● **DOCUMENT TEXT**:

┌──

701-7 Koehler Avenue, Suite 7 - Ronkonkoma, NY 11779
(631) 981-9700 - www.lakeland.com
FOR IMMEDIATE RELEASE
Lakeland Industries Reports FY 2007 Net Income
of $5.1 million and $0.92 per share*
RONKONKOMA, NY – April 12, 2007 -- Lakeland Industries, Inc. (NASDAQ: LAKE), today announced that net income decreased 1.2 million, or 19.4% to $5.1 million for the year ended January 31, 2007 from $6.3 million for the year ended January 31, 2006. Lakeland is a leading manufacturer of industrial protective clothing for industry, municipalities, and healthcare and for first responders on the federal, state and local levels.
YEAR ENDED JANUARY 31, 2007
Net Sales. Net sales increased $1.4 million, or 1.4% to $100.2 million for the year ended January 31, 2007 from $98.7 million for the year ended January 31, 2006. The increase was primarily due to growth in sales by our UK subsidiary of $831,000, new revenue from India and Chile of $940,000 and the acquired Mifflin Valley, Inc., of $1,261,000 which had revenue in the year ending January 2007 of $3,086,000 compared with $1,825,000 for the year ending January 2006 and growth in China external sales of $183,000, offset significantly by decreased sales in domestic disposable, chemical protection garments and woven garments and lower selling prices in these three categories to meet competitive market conditions. Sales in these three product lines decreased by $2,019,000 over the prior year. Further, sales in Canada decreased by $308,000 due to competitive conditions.

└──

● **SUPPLIED ENTRIES**:

┌──

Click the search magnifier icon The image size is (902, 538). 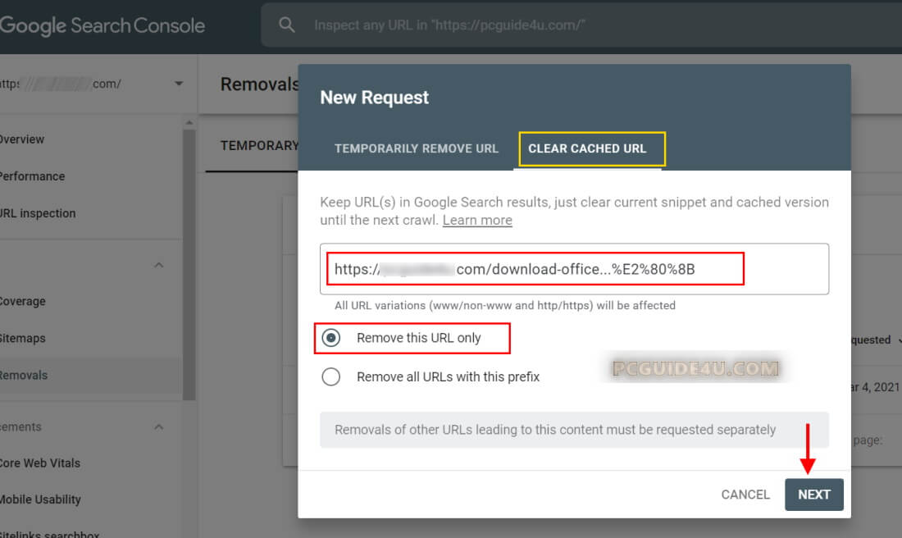pyautogui.click(x=286, y=25)
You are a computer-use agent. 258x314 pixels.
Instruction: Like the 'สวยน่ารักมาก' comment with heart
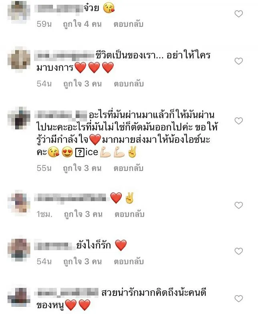click(239, 299)
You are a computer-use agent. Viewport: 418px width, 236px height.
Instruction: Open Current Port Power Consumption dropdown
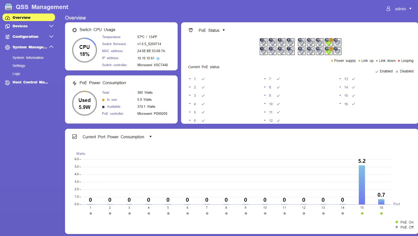coord(150,137)
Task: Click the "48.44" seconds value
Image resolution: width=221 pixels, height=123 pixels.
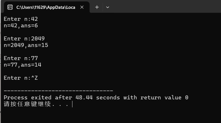Action: [x=84, y=98]
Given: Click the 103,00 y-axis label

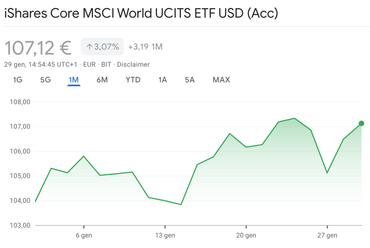Looking at the screenshot, I should [21, 225].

└──

● **EXERCISE GOAL**:
In the Lakeland Industries press release, by how much did sales in Canada decrease, and why?

● **SOLUTION**:
Sales in Canada decreased by $308,000 due to competitive conditions.